▶ TASK INSTRUCTIONS
Return the data below exactly, minus the pictures.

▶ ENTRIES SHOWN
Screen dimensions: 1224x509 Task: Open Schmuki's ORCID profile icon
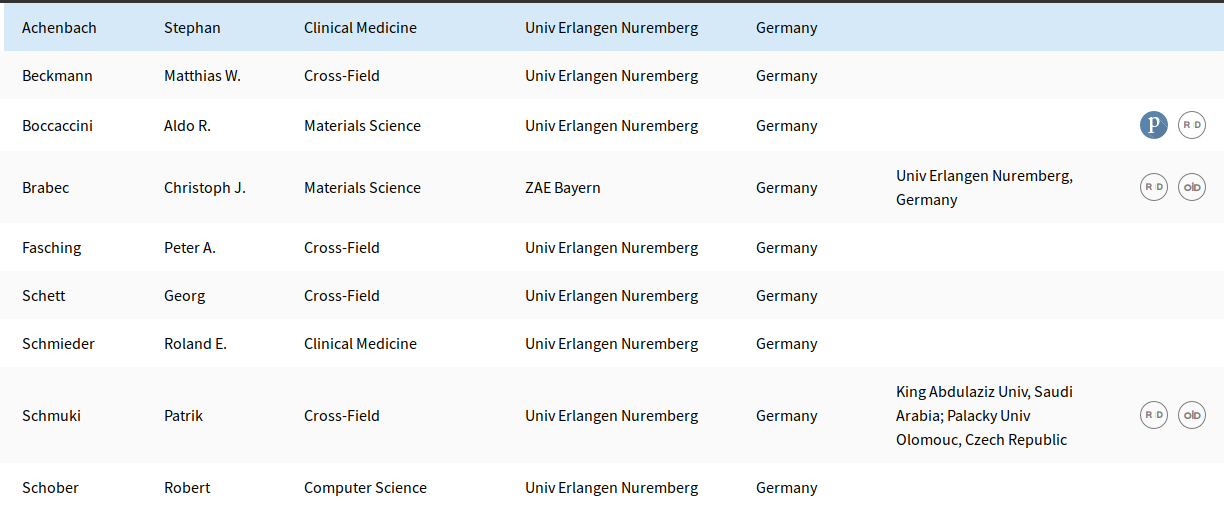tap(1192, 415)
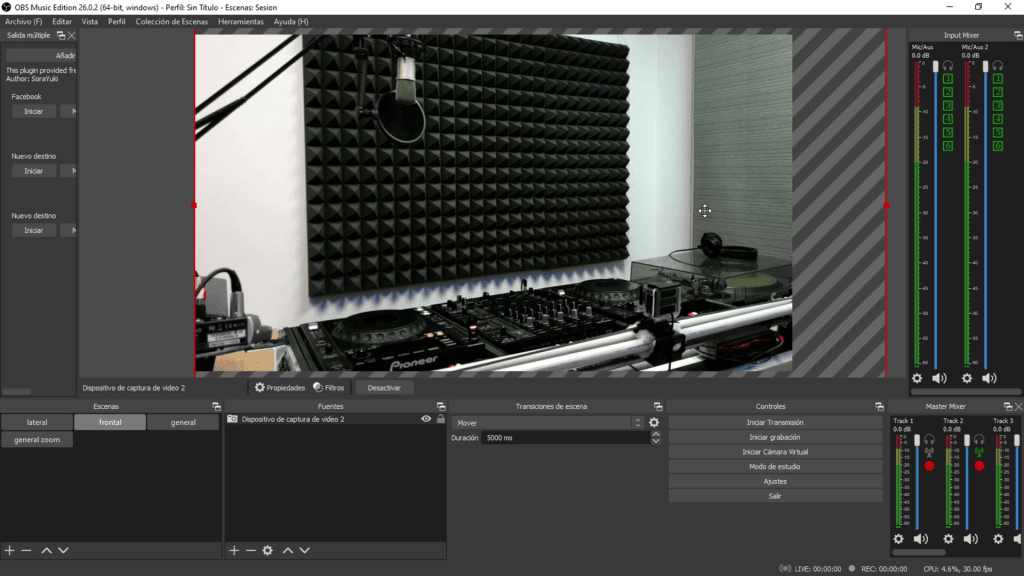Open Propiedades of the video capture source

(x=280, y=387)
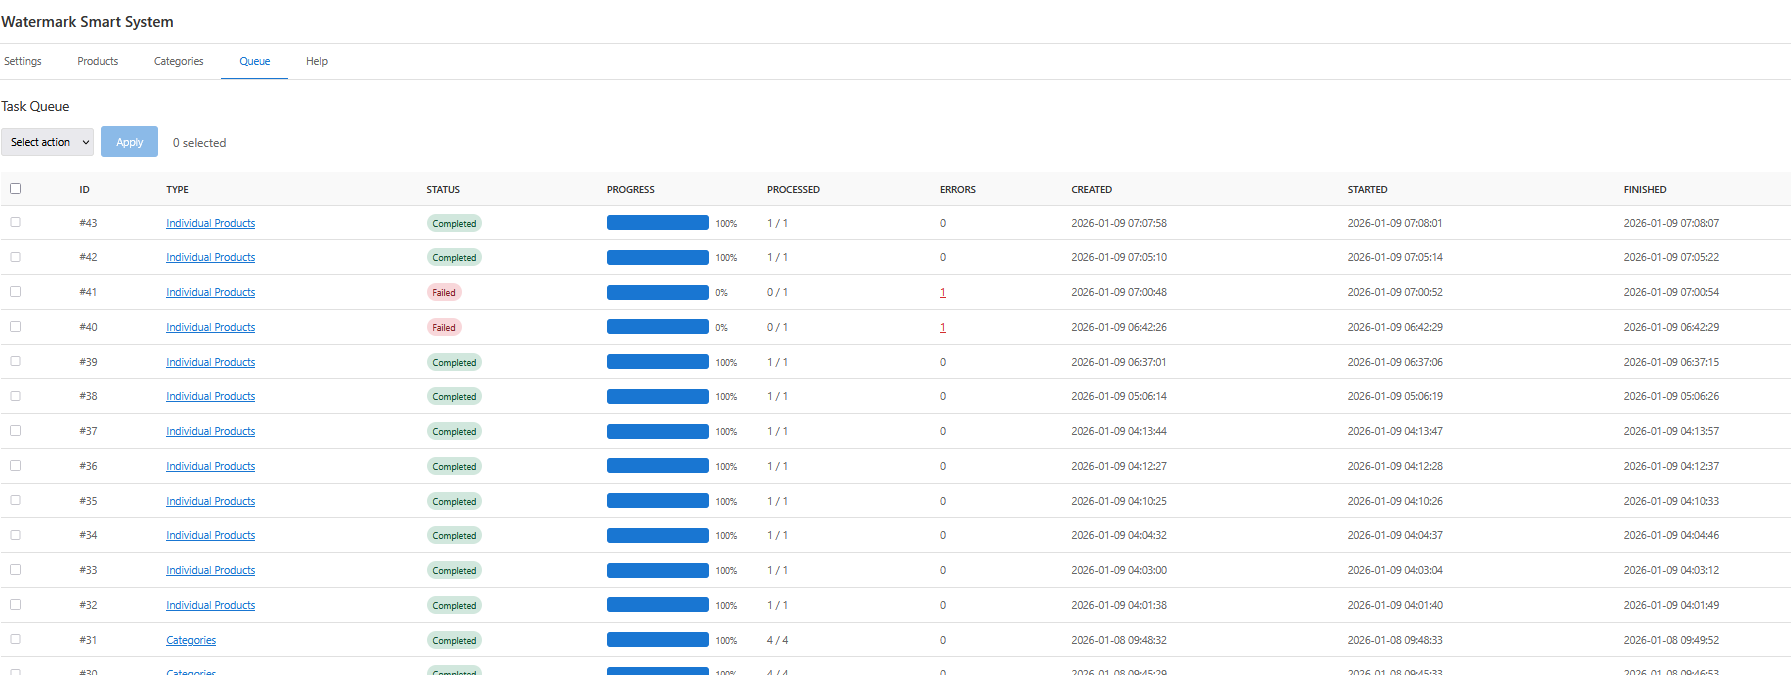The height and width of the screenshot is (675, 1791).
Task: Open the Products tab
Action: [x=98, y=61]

▶ RESPONSE AREA
Screen dimensions: 1224x509 Task: Open Schmuki's ORCID profile icon
tap(1192, 415)
Open Propiedades of the video capture source

(x=280, y=387)
The height and width of the screenshot is (675, 1791).
Task: Open the Products tab
Action: [x=98, y=61]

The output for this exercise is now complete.